By Barbara Hay ~
Rías Baixas, in Galicia, is damp when there isn’t rain, and when there is rain, it’s just plain wet. Albariño vines thrive in this drizzly corner of northwestern Spain. While Rías Baixas is misty and cool and all gray-green-Atlantic, Albariño itself is the embodiment of Galileo’s famous saying that “wine is sunlight, held together by water.”
Albariño is bright and zesty and crisp. When it doesn’t taste like fresh grapefruit, it tastes like fresh pineapple, always with an underlying, evocative seashell minerality.
Albariño’s success has been a boon for Galicia, a poor province. Interestingly, Albariño vines are trained on granite posts that are often at levels higher than an average person is tall. The historical reason is that this method allows grapes to hang down; allowing for ventilation and preventing rot, a problem here. Another reason often given for the grapevines being trained so high, it that it allows families to grow vegetables and raise chickens underneath the vines from September until June, when the vines are dormant. But it’s this Atlantic climate that allows this region to produce these simply delicious wines.

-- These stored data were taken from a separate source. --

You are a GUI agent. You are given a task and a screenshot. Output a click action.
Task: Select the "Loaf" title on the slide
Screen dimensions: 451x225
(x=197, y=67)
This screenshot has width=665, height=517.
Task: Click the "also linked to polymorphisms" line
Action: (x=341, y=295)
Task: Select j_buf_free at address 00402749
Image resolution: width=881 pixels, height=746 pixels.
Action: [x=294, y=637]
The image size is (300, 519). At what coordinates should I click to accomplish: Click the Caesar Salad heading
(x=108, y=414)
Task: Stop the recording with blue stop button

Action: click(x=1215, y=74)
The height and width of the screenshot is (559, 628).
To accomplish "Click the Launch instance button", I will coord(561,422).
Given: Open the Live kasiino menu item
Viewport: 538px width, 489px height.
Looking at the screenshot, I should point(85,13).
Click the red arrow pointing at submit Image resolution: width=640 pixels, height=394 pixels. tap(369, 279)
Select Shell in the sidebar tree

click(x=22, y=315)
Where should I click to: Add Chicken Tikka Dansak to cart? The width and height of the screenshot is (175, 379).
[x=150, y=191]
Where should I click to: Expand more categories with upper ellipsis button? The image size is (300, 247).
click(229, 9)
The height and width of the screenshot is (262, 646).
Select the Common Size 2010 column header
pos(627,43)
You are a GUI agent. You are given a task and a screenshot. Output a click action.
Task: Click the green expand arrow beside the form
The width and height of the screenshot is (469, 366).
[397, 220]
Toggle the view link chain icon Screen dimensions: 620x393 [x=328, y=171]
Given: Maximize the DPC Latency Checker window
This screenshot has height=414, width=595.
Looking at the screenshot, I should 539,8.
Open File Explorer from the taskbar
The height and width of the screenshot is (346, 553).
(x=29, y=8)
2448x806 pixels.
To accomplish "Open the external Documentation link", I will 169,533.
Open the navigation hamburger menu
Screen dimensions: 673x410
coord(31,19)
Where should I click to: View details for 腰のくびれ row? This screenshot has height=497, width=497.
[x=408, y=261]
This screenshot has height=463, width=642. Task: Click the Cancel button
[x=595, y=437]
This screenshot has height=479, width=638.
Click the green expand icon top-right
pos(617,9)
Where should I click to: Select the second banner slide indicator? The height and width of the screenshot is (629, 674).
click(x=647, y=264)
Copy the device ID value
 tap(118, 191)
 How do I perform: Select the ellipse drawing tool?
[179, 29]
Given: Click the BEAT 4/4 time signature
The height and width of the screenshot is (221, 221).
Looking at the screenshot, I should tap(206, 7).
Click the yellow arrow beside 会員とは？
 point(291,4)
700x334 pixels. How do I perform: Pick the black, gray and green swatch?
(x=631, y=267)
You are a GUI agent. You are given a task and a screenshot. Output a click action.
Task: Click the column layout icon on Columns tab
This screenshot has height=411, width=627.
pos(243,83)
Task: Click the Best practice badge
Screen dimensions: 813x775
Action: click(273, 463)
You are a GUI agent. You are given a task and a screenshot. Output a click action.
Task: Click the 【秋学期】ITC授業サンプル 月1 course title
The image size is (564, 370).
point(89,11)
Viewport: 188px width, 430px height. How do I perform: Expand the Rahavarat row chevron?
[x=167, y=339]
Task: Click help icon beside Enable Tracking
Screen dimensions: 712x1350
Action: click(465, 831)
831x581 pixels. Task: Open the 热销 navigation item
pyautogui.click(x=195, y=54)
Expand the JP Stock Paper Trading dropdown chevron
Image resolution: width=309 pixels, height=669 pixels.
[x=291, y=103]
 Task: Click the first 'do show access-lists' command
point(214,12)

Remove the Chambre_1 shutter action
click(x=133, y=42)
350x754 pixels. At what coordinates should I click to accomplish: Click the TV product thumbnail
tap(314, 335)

Rías Baixas wine production has been a long-term trend toward wines that are light, simple, affordable and released as soon as possible after harvest, usually in January. However, the question is whether these wines are crowding out the more ambitious Albariños, those where the winemakers are trying to realize the full potential of the grape. You’ll find complex, ambitious and pricey versions appearing on wine lists in top restaurants; at the same time, appealing basic Albariños have become wine-shop mainstays.
Accompanied by raw oysters; cockles with paprika and olive oil; clams; meaty hake or halibut served with langoustines, mushrooms and potatoes; shrimp or any other kind of seafood or shellfish Albariño shines.
I find that I enjoy both the simple and the ambitious styles—and there are actually more age-worthy, complex Albariños around now than there used to be, though it is true that the more basic, less expensive wines are all great beginnings to outdoor summer parties.